3. The three-way airplane model control system according to claim 1, wherein a first I/O port in the first MCU is respectively connected with a data port of the first memory, a CE foot of the 2.4 G radio-frequency (RF) transmitting module and the status indicating lamp.

4. The three-way airplane model control system according to claim 1, wherein a first I/O port in the second MCU is respectively connected with a data port of the second memory and a CE foot of the 2.4 G radio-frequency (RF) transmitting module

5. The three-way airplane model control system according to claim 1, wherein an LED indicating lamp and a battery power end of the airplane receiving control device are respectively connected to an LED indicating control end in the second MCU by a resistor.

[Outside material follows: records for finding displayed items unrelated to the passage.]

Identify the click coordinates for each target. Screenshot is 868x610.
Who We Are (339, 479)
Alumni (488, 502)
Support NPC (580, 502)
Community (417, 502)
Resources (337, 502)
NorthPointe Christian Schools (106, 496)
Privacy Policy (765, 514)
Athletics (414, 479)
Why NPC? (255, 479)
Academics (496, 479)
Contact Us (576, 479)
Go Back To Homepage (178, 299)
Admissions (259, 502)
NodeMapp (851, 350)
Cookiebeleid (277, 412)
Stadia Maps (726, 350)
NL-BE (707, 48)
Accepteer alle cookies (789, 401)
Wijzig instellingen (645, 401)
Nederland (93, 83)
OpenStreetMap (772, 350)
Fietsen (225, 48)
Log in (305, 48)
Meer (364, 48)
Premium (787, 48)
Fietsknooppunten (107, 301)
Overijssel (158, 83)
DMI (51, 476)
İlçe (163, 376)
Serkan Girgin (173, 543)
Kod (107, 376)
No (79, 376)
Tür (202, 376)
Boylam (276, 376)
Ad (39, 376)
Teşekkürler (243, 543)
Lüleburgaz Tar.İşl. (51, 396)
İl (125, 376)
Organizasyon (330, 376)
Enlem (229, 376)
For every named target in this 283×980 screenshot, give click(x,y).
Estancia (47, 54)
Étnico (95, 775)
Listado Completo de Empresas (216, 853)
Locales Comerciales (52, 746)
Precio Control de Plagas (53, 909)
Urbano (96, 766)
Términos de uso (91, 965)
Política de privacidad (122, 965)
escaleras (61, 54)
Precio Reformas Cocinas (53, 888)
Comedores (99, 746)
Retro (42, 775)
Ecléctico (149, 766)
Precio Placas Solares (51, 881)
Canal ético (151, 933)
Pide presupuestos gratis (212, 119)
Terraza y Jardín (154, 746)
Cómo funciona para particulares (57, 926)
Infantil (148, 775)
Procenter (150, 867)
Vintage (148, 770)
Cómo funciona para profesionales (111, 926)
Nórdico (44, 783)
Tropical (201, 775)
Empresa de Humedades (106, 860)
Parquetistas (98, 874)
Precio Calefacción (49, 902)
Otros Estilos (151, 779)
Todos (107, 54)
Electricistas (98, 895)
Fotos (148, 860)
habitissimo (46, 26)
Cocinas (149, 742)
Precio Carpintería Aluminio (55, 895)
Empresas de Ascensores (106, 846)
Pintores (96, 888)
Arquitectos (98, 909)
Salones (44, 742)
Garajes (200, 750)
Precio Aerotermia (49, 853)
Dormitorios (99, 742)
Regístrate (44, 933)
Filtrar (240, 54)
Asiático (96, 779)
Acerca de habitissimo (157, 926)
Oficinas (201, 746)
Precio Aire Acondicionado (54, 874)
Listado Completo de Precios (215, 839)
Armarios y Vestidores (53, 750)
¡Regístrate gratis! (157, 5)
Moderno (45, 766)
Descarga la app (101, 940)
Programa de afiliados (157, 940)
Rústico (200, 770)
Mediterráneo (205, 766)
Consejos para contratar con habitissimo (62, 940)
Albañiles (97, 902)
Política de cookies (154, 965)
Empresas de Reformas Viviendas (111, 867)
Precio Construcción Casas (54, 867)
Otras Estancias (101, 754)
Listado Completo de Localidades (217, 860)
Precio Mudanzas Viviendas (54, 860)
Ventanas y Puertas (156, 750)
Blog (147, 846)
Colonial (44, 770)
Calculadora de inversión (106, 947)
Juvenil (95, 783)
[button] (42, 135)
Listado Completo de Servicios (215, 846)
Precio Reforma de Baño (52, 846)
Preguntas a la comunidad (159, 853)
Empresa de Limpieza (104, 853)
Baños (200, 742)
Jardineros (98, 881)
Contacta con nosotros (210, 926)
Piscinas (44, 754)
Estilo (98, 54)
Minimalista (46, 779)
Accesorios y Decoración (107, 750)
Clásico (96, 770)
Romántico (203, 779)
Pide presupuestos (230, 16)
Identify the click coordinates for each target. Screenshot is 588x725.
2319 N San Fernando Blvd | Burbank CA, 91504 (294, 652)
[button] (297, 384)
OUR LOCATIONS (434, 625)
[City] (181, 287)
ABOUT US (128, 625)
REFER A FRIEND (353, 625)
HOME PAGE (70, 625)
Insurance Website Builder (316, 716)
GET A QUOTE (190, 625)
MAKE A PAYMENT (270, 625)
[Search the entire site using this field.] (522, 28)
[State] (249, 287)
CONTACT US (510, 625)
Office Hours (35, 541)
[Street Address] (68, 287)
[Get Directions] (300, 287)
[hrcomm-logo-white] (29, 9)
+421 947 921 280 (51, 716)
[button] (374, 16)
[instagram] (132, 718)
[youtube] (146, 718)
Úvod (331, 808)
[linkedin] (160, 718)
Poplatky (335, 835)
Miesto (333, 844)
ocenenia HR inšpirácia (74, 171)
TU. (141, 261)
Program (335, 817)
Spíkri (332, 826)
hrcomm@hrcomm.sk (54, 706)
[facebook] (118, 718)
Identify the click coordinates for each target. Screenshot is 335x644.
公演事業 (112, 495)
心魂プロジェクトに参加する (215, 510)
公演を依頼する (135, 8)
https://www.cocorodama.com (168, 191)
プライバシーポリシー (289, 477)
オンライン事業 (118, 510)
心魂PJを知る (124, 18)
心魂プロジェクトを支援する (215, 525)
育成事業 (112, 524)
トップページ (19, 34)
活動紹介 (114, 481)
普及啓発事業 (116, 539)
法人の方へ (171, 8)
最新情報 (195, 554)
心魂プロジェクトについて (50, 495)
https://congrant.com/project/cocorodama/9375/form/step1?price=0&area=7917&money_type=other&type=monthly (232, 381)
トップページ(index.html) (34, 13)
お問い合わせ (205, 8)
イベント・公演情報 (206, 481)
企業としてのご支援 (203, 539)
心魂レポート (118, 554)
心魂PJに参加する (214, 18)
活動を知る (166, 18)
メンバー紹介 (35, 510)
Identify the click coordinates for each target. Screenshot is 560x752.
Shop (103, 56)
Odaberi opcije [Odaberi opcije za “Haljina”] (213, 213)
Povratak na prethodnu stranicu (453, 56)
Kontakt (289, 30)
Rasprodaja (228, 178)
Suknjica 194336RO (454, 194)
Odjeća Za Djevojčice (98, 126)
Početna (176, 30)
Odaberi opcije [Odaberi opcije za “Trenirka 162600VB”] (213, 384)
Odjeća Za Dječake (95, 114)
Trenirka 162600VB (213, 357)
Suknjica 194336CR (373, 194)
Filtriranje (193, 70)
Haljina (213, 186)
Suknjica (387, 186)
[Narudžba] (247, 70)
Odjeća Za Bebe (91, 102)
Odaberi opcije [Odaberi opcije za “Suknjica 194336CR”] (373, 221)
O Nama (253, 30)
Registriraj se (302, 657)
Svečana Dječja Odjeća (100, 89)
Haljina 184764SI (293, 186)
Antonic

6. The three-way airplane model control system according to claim 1, wherein the fine tuning key comprises two keys, one end of the first key is connected with the first I/O port of the first MCU, and the other end thereof is grounded; and one end of the second key is connected with the first I/O port of the first MCU, and the other end thereof is connected with a power supply end by a resistor.

7. The three-way airplane model control system according to claim 1, wherein the speed control key comprises a switch, a resistor and a voltage supply end which is respectively connected to an MOSI port of the RF transmitting module by the switch and the resistor.